Apted's adaptable aptitude

Versatile British director Michael Apted has made everything from country music biopics to Bond films and social documentaries…

Versatile British director Michael Apted has made everything from country music biopics to Bond films and social documentaries. He talks to Donald Clarkeabout staying flexible

Michael Apted is one of that generation of English film-makers - those born sometime in the 1940s and trained in British television during the 1960s - who seem willing to try their hand at directing just about anything. Didn't he do the last Harry Potter film? No. That was Mike Newell. Was he behind that strange adaptation of Lolita? Heavens, no. That was the flashier Adrian Lyne.

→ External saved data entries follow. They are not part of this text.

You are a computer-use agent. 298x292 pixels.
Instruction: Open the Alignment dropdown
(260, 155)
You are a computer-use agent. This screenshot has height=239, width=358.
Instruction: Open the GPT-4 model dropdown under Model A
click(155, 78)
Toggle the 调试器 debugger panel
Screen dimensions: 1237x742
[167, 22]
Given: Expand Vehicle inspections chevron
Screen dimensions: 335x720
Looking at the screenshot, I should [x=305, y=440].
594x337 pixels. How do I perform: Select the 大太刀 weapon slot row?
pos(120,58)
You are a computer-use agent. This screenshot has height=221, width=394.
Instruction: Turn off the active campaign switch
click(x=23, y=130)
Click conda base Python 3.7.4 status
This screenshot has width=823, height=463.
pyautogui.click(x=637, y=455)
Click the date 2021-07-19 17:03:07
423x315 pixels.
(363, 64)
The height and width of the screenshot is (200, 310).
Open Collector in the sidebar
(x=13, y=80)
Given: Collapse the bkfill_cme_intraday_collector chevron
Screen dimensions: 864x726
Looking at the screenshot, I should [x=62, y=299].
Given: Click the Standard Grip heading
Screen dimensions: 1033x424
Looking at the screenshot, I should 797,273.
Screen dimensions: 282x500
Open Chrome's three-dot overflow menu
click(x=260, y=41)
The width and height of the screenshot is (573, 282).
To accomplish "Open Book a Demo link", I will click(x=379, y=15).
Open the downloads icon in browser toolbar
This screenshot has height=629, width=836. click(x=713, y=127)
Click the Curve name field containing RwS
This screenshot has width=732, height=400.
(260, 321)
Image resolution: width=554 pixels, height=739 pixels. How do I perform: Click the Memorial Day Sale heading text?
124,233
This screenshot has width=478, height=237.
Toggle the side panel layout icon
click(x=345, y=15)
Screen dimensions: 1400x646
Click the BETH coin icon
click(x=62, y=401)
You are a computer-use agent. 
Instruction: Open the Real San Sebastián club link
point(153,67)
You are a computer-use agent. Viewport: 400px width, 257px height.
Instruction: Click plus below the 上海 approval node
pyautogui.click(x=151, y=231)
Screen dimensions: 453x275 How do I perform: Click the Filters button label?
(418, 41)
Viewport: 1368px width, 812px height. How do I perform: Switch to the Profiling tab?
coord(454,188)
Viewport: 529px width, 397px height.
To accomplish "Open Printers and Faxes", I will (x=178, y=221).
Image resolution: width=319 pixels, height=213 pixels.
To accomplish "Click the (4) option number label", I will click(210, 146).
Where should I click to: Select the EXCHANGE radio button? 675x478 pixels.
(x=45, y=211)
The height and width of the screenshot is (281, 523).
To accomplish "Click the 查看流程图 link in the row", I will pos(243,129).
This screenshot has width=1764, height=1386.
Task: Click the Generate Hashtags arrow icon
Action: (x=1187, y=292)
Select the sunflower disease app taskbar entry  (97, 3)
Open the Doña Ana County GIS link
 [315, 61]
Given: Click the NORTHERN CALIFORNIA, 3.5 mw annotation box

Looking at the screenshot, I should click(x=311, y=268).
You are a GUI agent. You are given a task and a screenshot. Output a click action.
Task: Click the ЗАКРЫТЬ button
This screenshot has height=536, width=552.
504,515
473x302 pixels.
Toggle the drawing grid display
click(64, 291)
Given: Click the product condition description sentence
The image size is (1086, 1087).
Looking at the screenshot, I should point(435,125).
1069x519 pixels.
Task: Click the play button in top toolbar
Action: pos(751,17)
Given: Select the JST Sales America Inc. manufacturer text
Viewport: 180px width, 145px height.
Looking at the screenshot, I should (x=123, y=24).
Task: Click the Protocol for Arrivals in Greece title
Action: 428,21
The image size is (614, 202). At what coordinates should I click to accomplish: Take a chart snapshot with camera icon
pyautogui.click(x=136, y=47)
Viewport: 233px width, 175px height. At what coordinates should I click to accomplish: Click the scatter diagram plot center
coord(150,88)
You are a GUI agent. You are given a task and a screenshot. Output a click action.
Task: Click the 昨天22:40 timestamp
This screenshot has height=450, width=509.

Apted, now 66, is the cinematic handyman who gave us Gorillas in the Mist, Coal Miner's Daughter, Enigma and the James Bond film, The World is Not Enough. He is also the co-creator and continuing custodian of the classic series of documentaries that, beginning with Seven Up! in 1964, has revisited a disparate group of British citizens every seven years. This week he brings us Ioan Gruffudd as William Wilberforce, the man most responsible for the abolition of the British slave trade, in the earnest, angry Amazing Grace. There is barely a gap in Apted's CV since he first arrived at Granada Television more than 40 years ago. He must have had little chance to live a normal life in those busy decades.

"I paid for it," Apted, a tall man with a long face, says slightly mordantly. "I had one marriage break-up, and that was probably related to that, though I have a new family now. But when I first emigrated to LA it was very difficult for my wife. She was suddenly cast in this difficult environment. And maybe my working so much didn't help."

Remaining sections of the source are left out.